Marve's Move to Purdue Underwhelming

All that for this? Former UM QB to take his skills, academic prowess to Purdue

One wonders if Purdue is what Robert Marve had in mind when he and his mouthy dad decided he could do better than Miami.

Sure, the program's produced Bob Griese and Drew Brees, but they were also 4-8 last year with a lot less upside than the Hurricanes.  And somehow, all the flashier programs that the Marve camp were interested in as they hightailed it out of Coral Gables fell by the wayside. 

Unless you ask an overjoyed Purdue coach Danny Hope. "We became a better football program today," he said in a statement. "His recruitment the last couple of months was a major story, not just at Purdue but nationally. He could have gone to any of a number of the best schools in the country."  Like who, exactly? 

Oklahoma State dropped him after defensive coordinator Bill Young took his opinion of Marve from Miami to Stillwater.  Florida, LSU, and Tennessee were not allowed to communicate because of Miami's justified tampering-related transfer restrictions, and Tennessee was the only one that seemed that interested anyway.  Were there others seriously in the mix?  USF offered, but it boiled down to this: Marve would end up at the place where he had the least amount of competition for the starting job.

There's nothing wrong at all with wanting to start; in fact, the best athletes are driven and hungry.  But there's lots wrong with thinking the job should be handed to you when you walk through the door.  And that, along with off-field party antics that weren't helping him earn it at Miami, is Marve's problem.
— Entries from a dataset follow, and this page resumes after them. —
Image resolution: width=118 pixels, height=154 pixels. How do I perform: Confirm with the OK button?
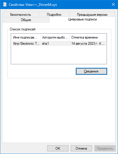(x=58, y=148)
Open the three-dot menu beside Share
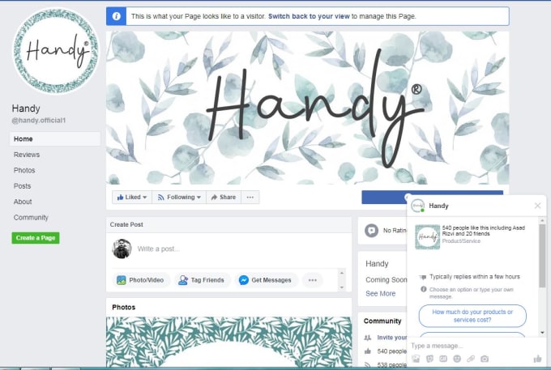Viewport: 551px width, 370px height. point(250,198)
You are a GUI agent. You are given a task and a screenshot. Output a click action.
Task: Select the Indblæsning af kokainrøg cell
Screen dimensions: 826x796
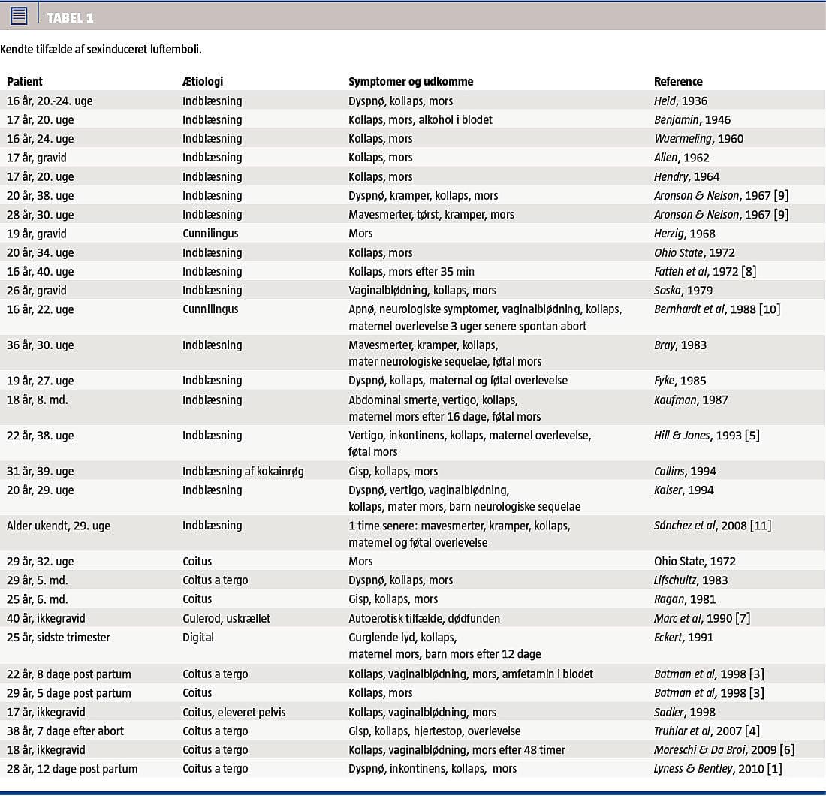(x=243, y=471)
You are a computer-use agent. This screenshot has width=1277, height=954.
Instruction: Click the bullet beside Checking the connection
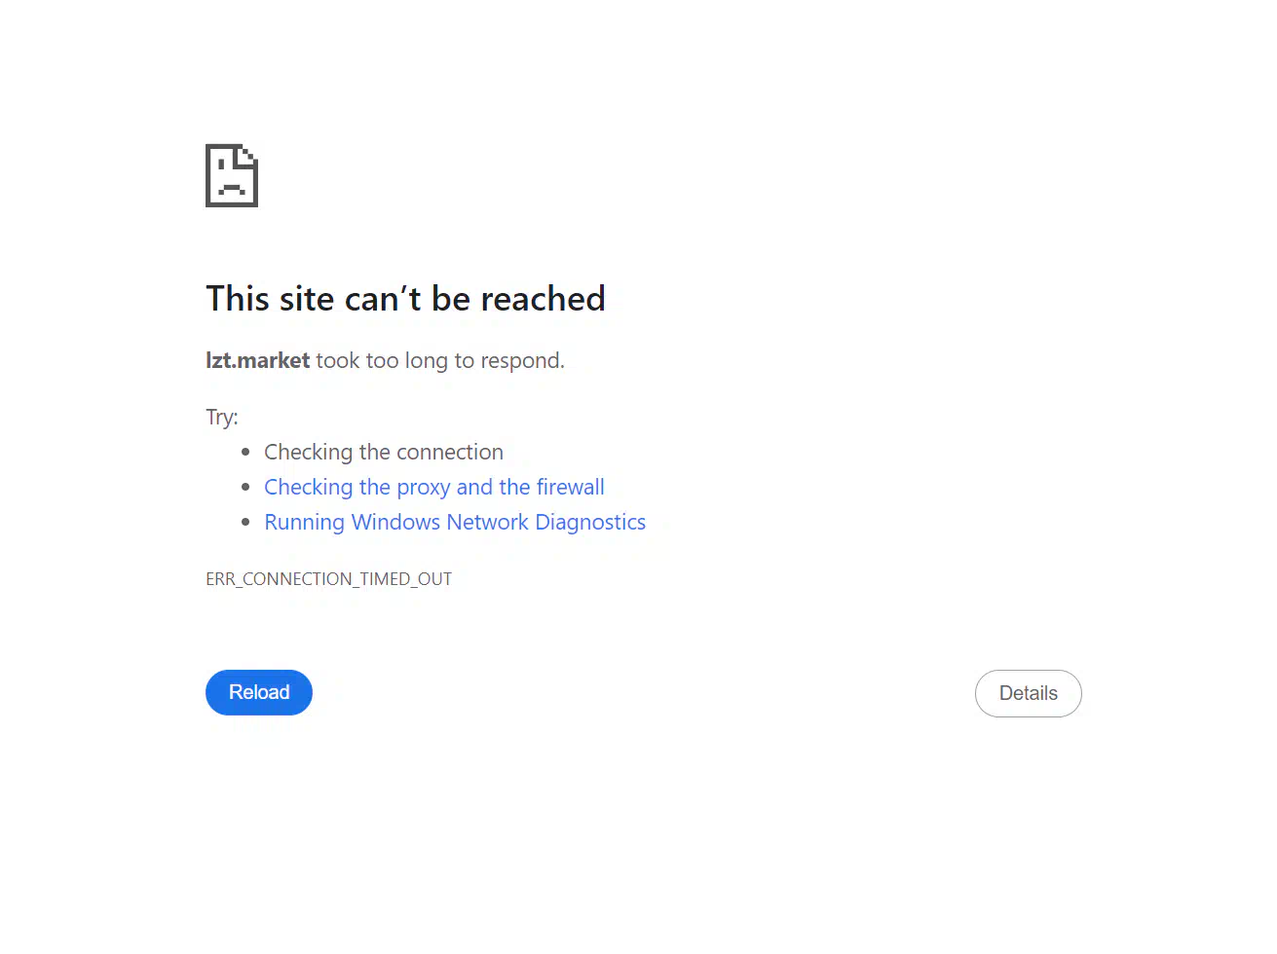(245, 452)
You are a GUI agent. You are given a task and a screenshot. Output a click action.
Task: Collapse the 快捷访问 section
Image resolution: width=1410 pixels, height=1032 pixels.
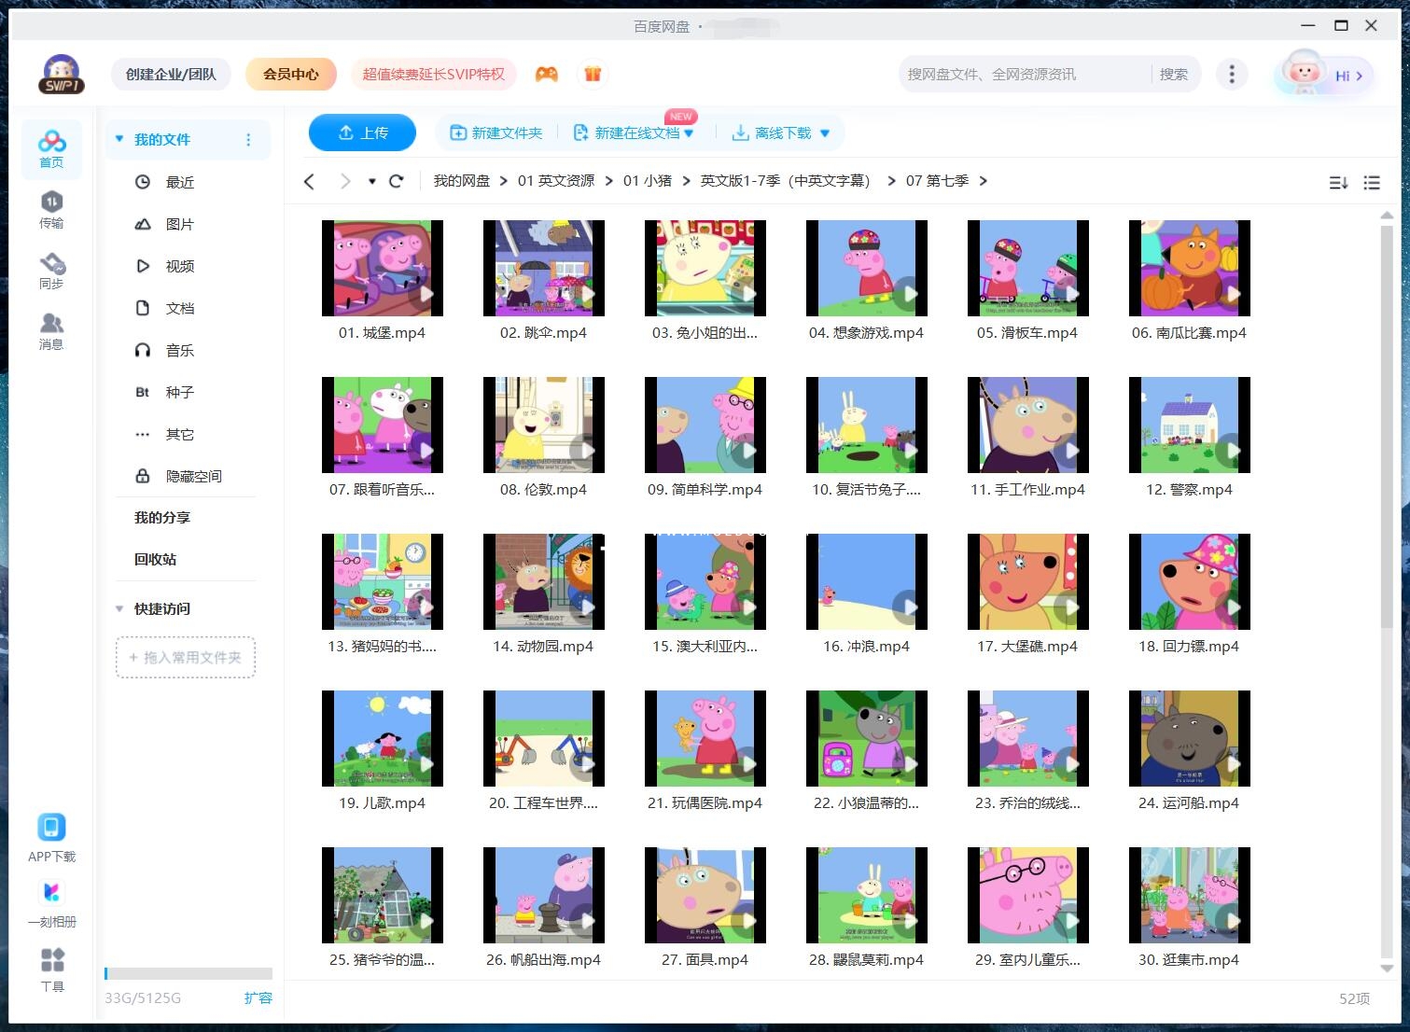119,608
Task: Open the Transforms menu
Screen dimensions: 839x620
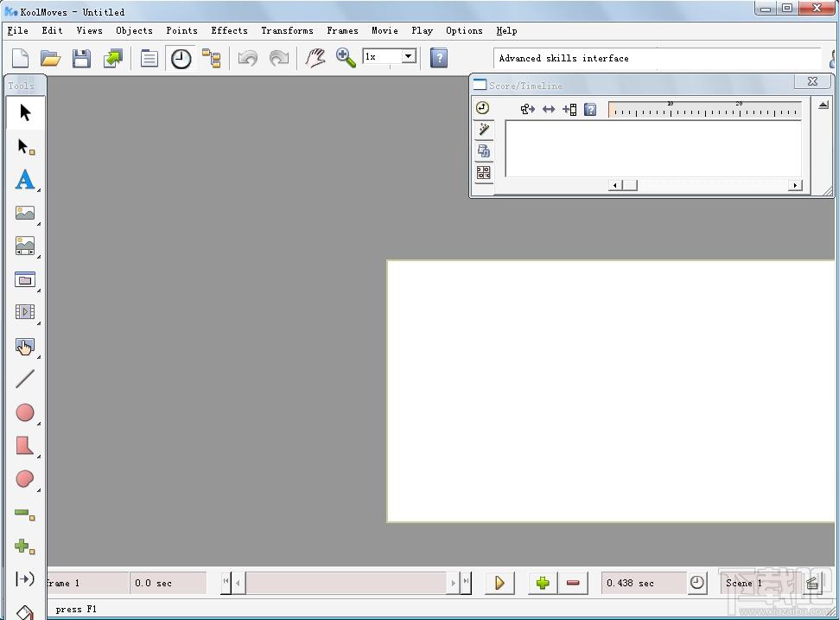Action: click(287, 30)
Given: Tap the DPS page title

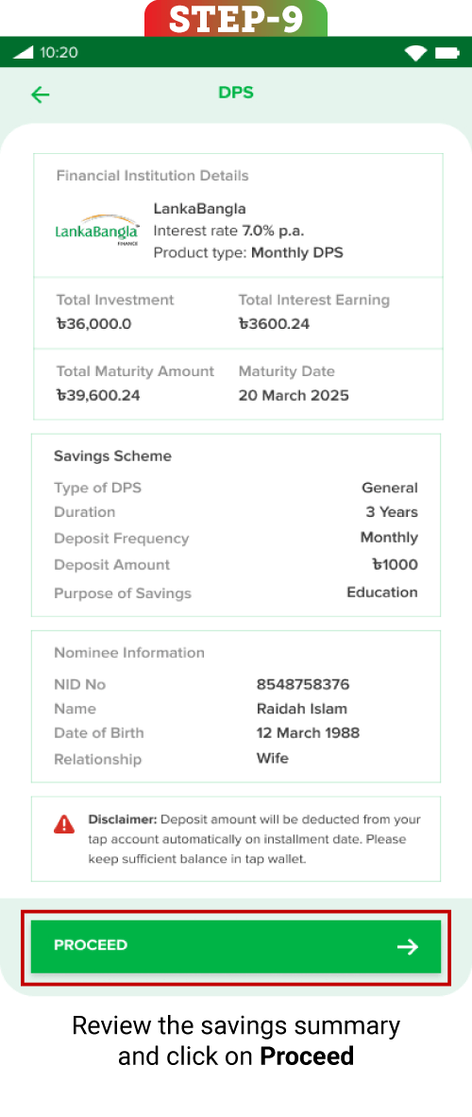Looking at the screenshot, I should 236,93.
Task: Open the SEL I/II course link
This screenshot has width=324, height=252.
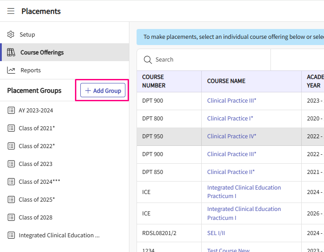Action: point(216,233)
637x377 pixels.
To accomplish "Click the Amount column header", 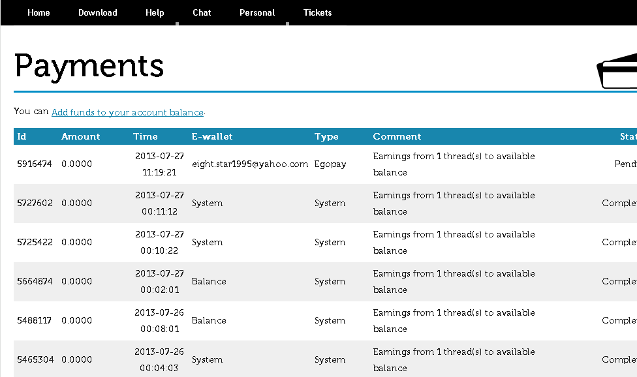I will tap(81, 136).
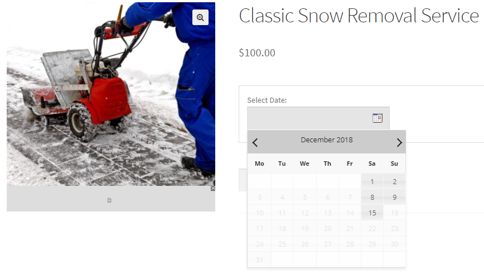Pick December 1 in the calendar
Screen dimensions: 484x274
(x=372, y=181)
Oh, well.  It's too bad he didn't stay and battle it out with Jacory Harris -- both of them would have improved, and one could look to Tom Brady's 2008 stand-in Matt Cassell, who never started a single game at USC, or Miami's own stars Jim Kelly, Steve Walsh, Gino Toretta, Bernie Kosar, and Vinnie Testaverde to see how sitting the bench for a few seasons or biding time at backup doesn't come at the price of a career. 

But Marve's gone, and so is his diva attitude. The shame is that he bailed rather than develop some character, and the hope is that he'll learn how it all works at some point, or even a long career may be cut short. 

Now that Marve's off to the land of sweatshirts and corn, Janie Campbell would like to put Jacory Harris in a human hampster ball to protect him from injury.  Her work has appeared in irreverent sports sites around the Internet.